The Department of Art History and Archaeology, Columbia University, is pleased to announce an upcoming conference:
Multiplying the Visual in the Nineteenth Century: An Interdisciplinary Conference on Visual Culture, April 17th & 18th, 2009
Nineteenth-century France – or more accurately, Paris - has long been associated with an explosion of the visual. In the wake of the French Revolution, a combination of complex political, economic, social and cultural forces initiated an acceleration and multiplication of visual production and consumption. Crucial for this emerging culture of the visual was a shift from craft-based production to an industrial model of image-making centered on seriality and repetition. The fraught relationship between the rise of mass-reproduction and the formation of the modern institution of the museum, as well as the often contrary demands of the market, produced an unprecedented anxiety over issues of authenticity and originality. Perception itself increasingly unfolded in a murky atmosphere of proliferating copies, imitations, counterfeits and simulacra. For the nineteenth-century observer, modernity meant the traversal of these endlessly mirrored halls. This event, which has been generously sponsored by the Department of Art History and Archaeology, Columbia University and the Sterling-Currier Fund, will provide a timely reflection upon and reconsideration of modern theorizations of reproduction, from the suggestive and influential writings of Walter Benjamin to the more recent interventions of historians such as Stephen Bann.
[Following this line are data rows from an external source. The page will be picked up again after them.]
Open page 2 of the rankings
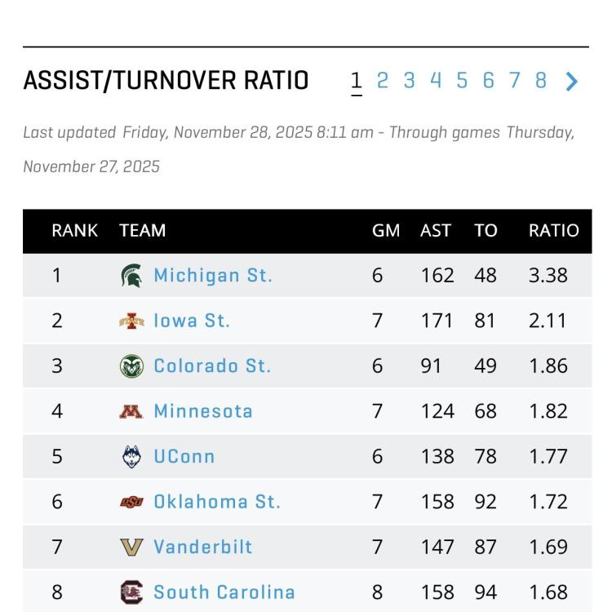Viewport: 612px width, 612px height. pos(382,80)
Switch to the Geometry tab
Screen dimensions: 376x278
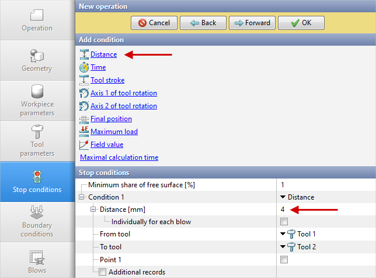pyautogui.click(x=37, y=60)
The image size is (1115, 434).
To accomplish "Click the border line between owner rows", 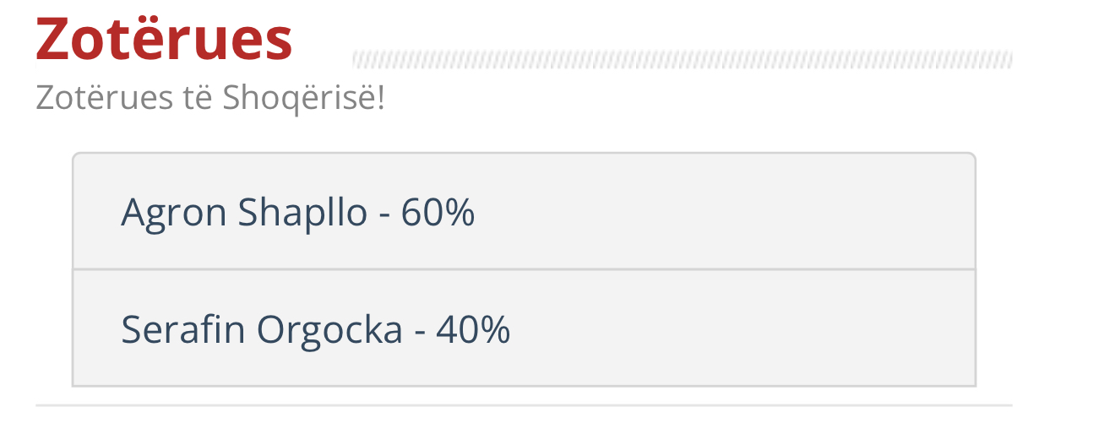I will point(524,269).
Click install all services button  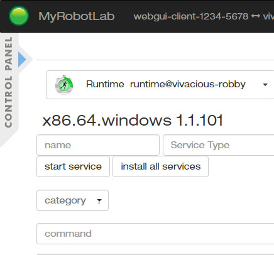(x=161, y=166)
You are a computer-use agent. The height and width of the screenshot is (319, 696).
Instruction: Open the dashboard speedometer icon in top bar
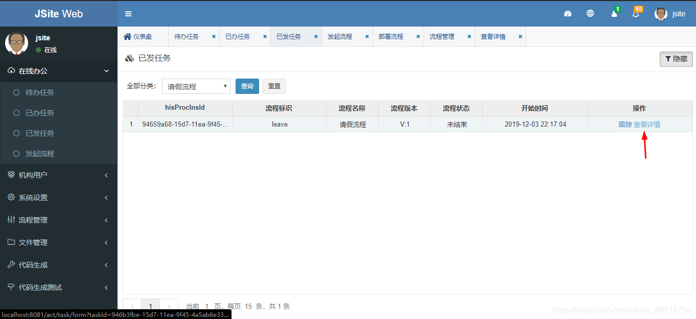568,14
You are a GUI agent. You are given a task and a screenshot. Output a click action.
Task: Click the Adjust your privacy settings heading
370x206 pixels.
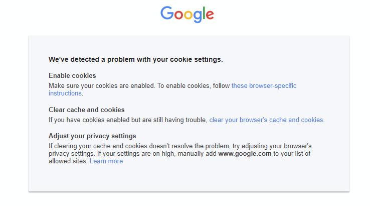point(92,136)
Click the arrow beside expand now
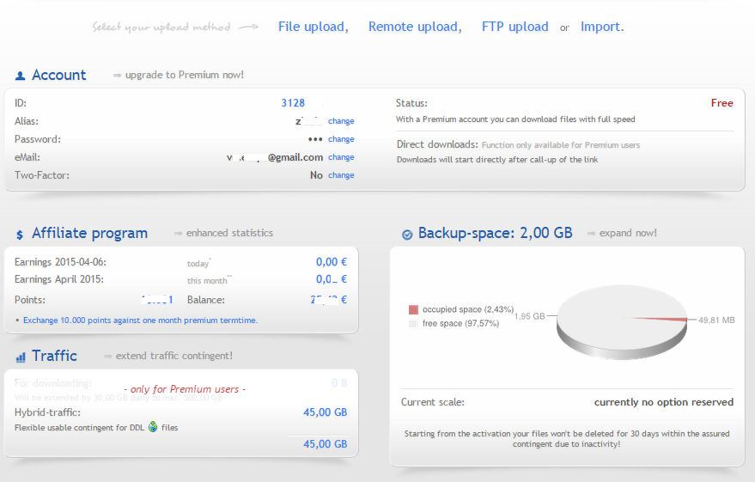 (x=592, y=234)
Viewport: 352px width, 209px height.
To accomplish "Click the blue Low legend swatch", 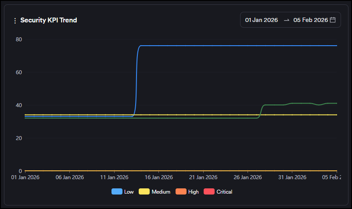I will coord(117,192).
The conference will bring together established and emerging scholars, featuring a keynote address by Eduardo Cadava, Princeton University, and talks by Jennifer Roberts, Harvard University,
Peter Geimer, Institute for Science Studies/ETH Zurich, and Jonathan Crary, Columbia University. In addition, participants will be invited to join moderated seminars featuring graduate student speakers in the following areas: Sound and Image; Bodies and Celebrities; Pathologies of Reproduction; Space and Dimensionality; Mediations; Technics and Labor.
For more information, including a complete schedule, please visit our website. Registration is free, and strongly recommended. Register early to insure your first choice of seminar at: www.learn.columbia.edu/multiplyingthevisual.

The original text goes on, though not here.